This post will review February garden tasks. You can also download the February Garden Checklist from the Seasonal Living Resource Library to help you plan and organize your garden this winter. My seed starting schedule is there, too!
February Garden Tasks | Start Those Seeds
Seed Starting in February
My seed starting schedule for February in Zones 6 and 7 is in the Seasonal Living Resource Library. Download it and use it to plan out your seedlings for this month. Not a member? No worries, click here to join!
Here is a good rule of thumb for planning your seedlings with common vegetables in a kitchen garden:
Start these seeds 8-10 weeks before setting out date: celery, celeriac, eggplant, leeks*, onions*, parsley*.
Then, these seeds 6-8 weeks before setting out date: artichokes, basil*, hot and sweet peppers, tomatoes.
And, these seeds can be started 4-6 weeks before setting out date: beets*, broccoli, cabbage, cauliflower, collards, kale, kohlrabi, mustard*, okra, spinach*, Swiss chard*, sweet pea*.
*indicates plants I prefer to direct seed when soil temperatures break 50 degrees but can be started indoors.
‘Setting out date’ refers to the date you will set plants out to harden off before planting.
Join the Super Duper Seed Swap
The next sees exchage through the Super Duper Seed Swap will be in the fall.
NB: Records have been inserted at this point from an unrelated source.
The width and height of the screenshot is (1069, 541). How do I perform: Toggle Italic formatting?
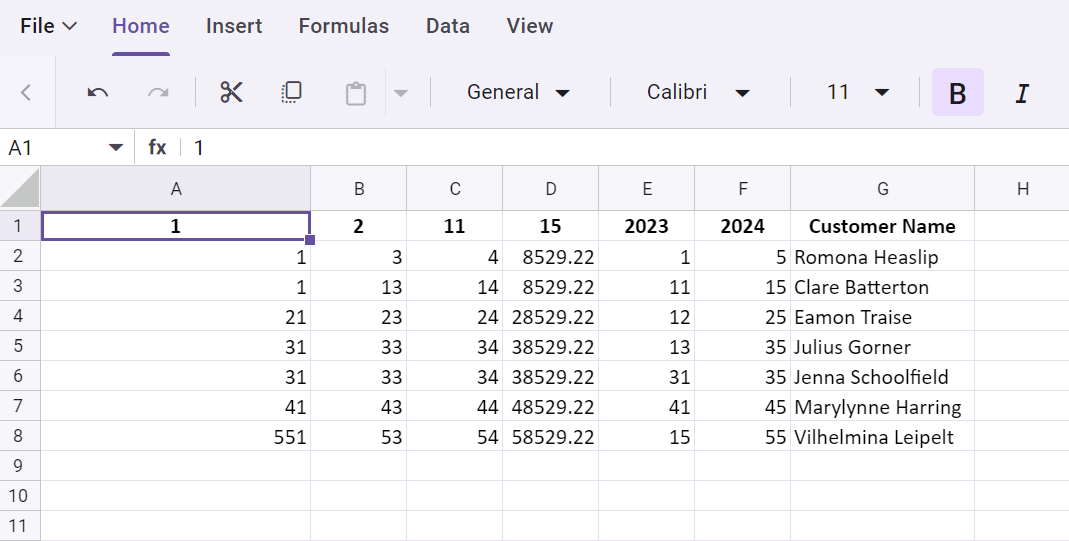point(1021,93)
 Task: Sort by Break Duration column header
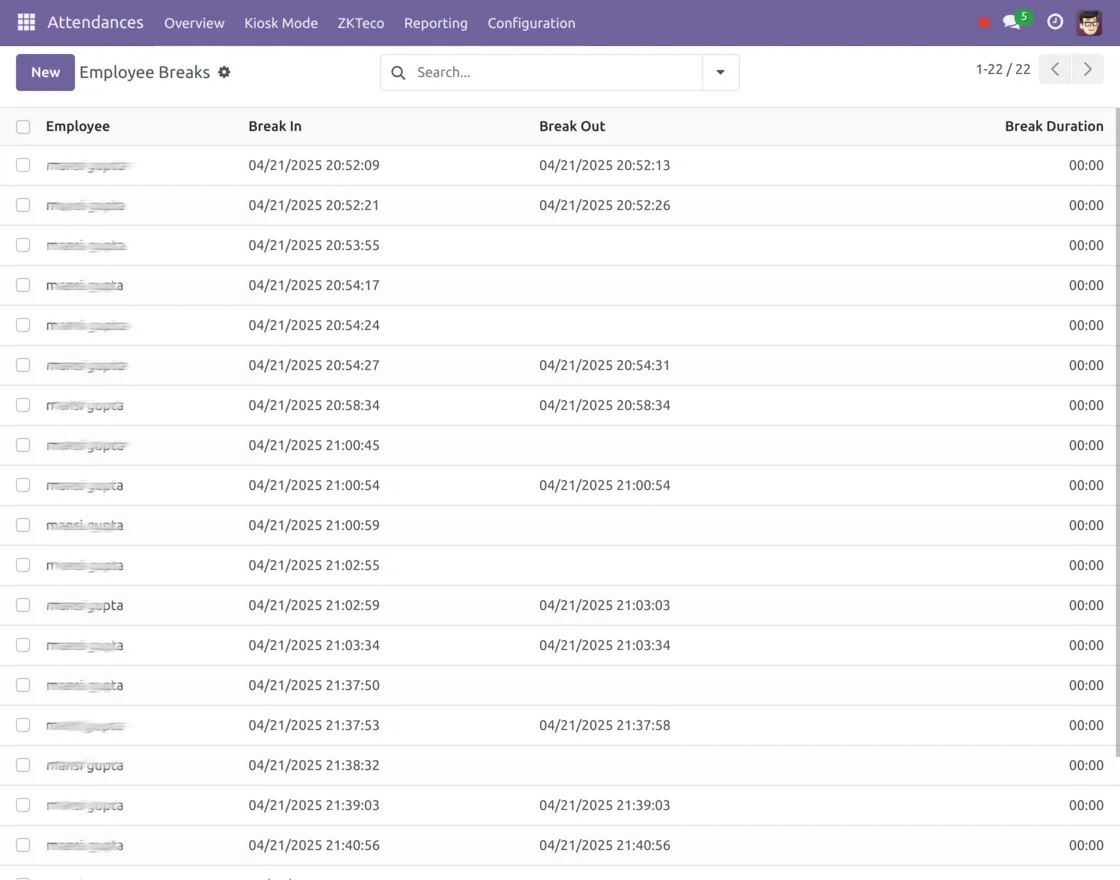point(1053,126)
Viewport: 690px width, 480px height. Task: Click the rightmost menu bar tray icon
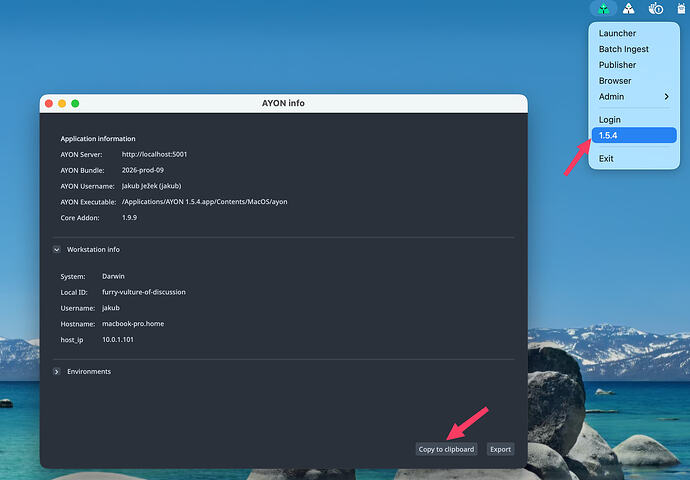coord(681,8)
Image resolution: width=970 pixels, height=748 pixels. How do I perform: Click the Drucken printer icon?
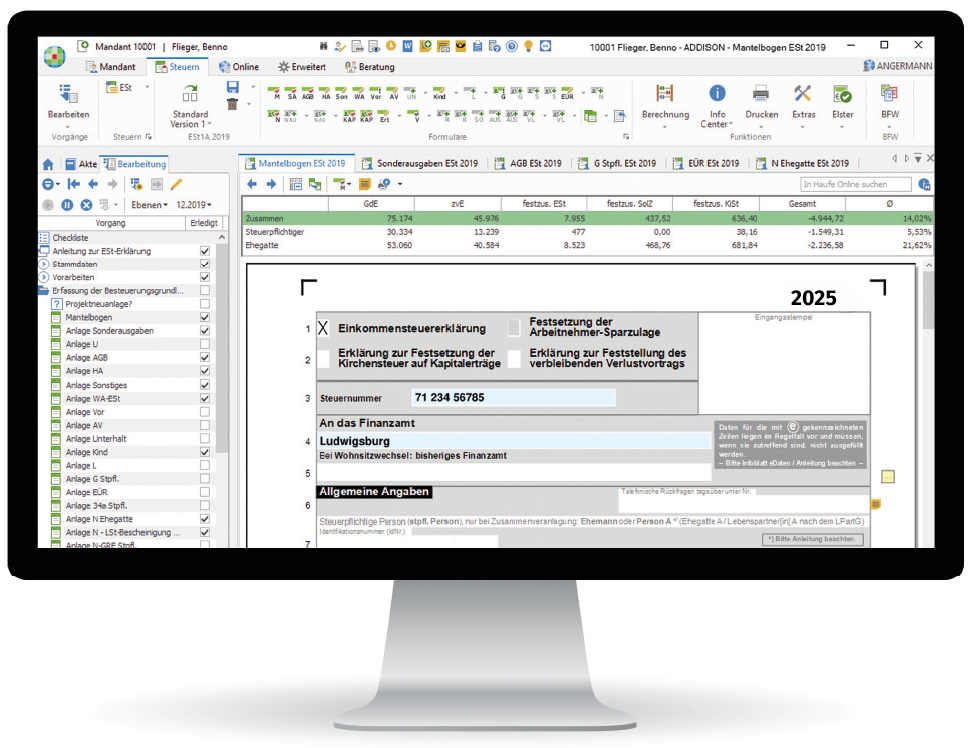[x=761, y=96]
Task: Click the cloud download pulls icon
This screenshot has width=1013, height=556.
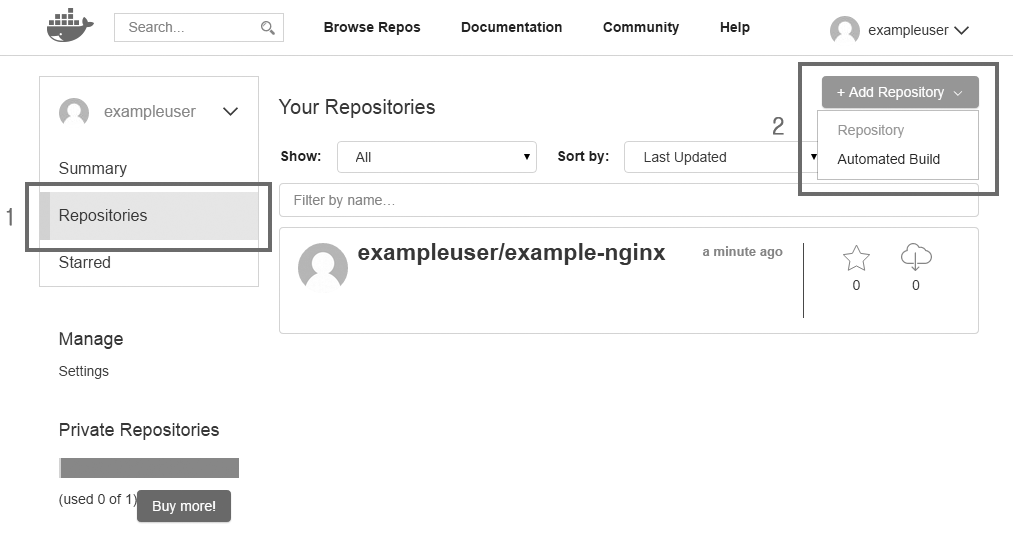Action: [x=915, y=258]
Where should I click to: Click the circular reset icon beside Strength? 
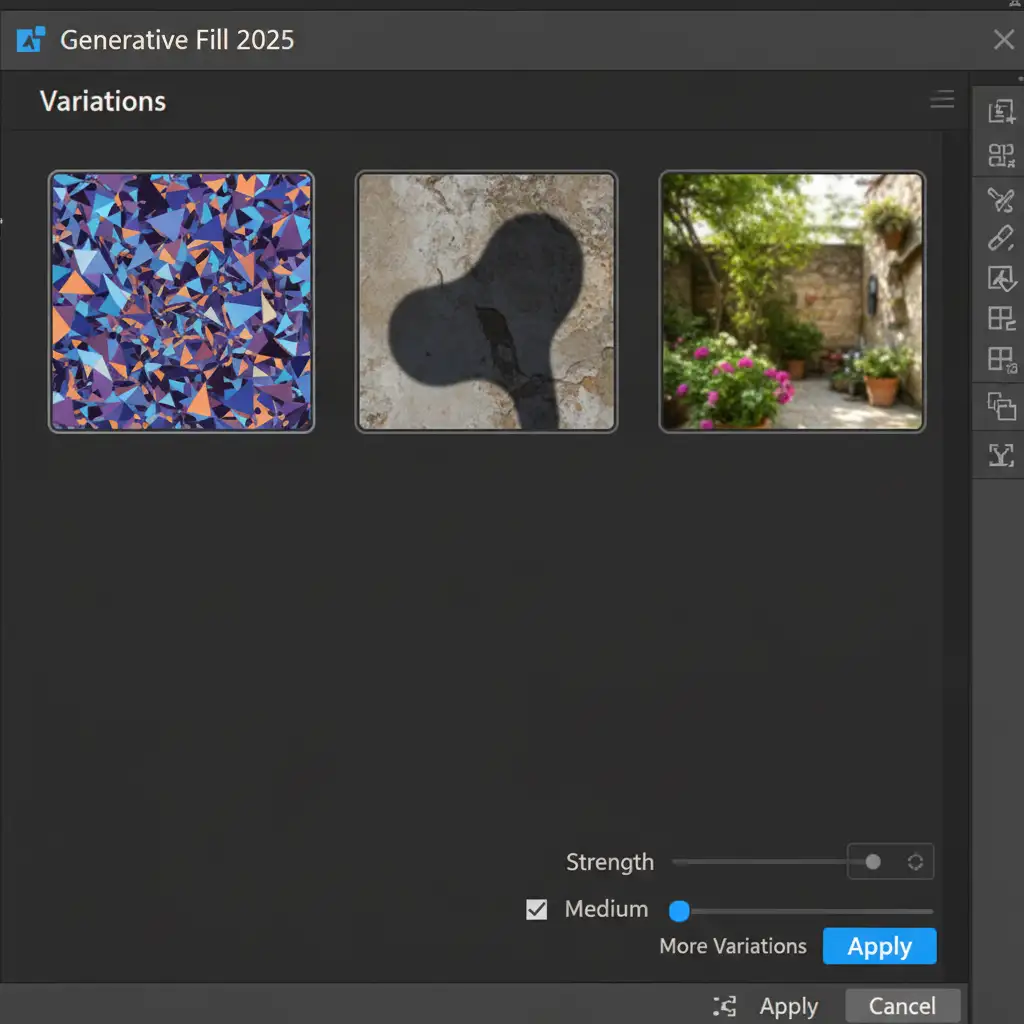(x=915, y=862)
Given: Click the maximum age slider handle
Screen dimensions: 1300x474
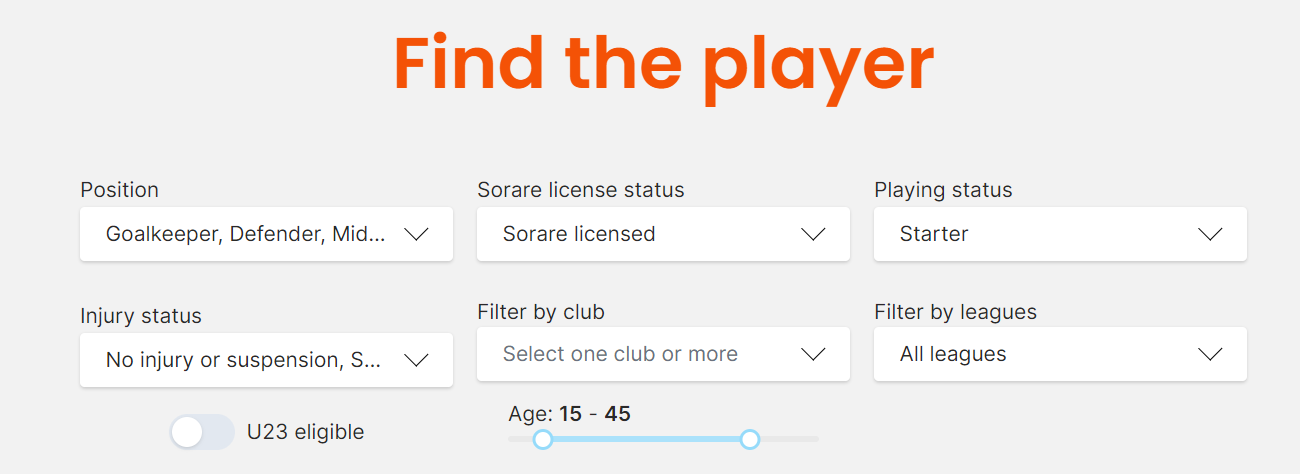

Don’t wait, join now to be sure to participate in October. Click here to learn more!
A Quick How-to
Fill the cells of your seedling tray with organic potting soil that is moist. Place 1 or 2 seeds in each cell. Water and cover with a dome that usually comes with the cell trays for 24 hours. This ensures the top layer of the soil mix doesn’t dry out and stop the seeds from germinating correctly.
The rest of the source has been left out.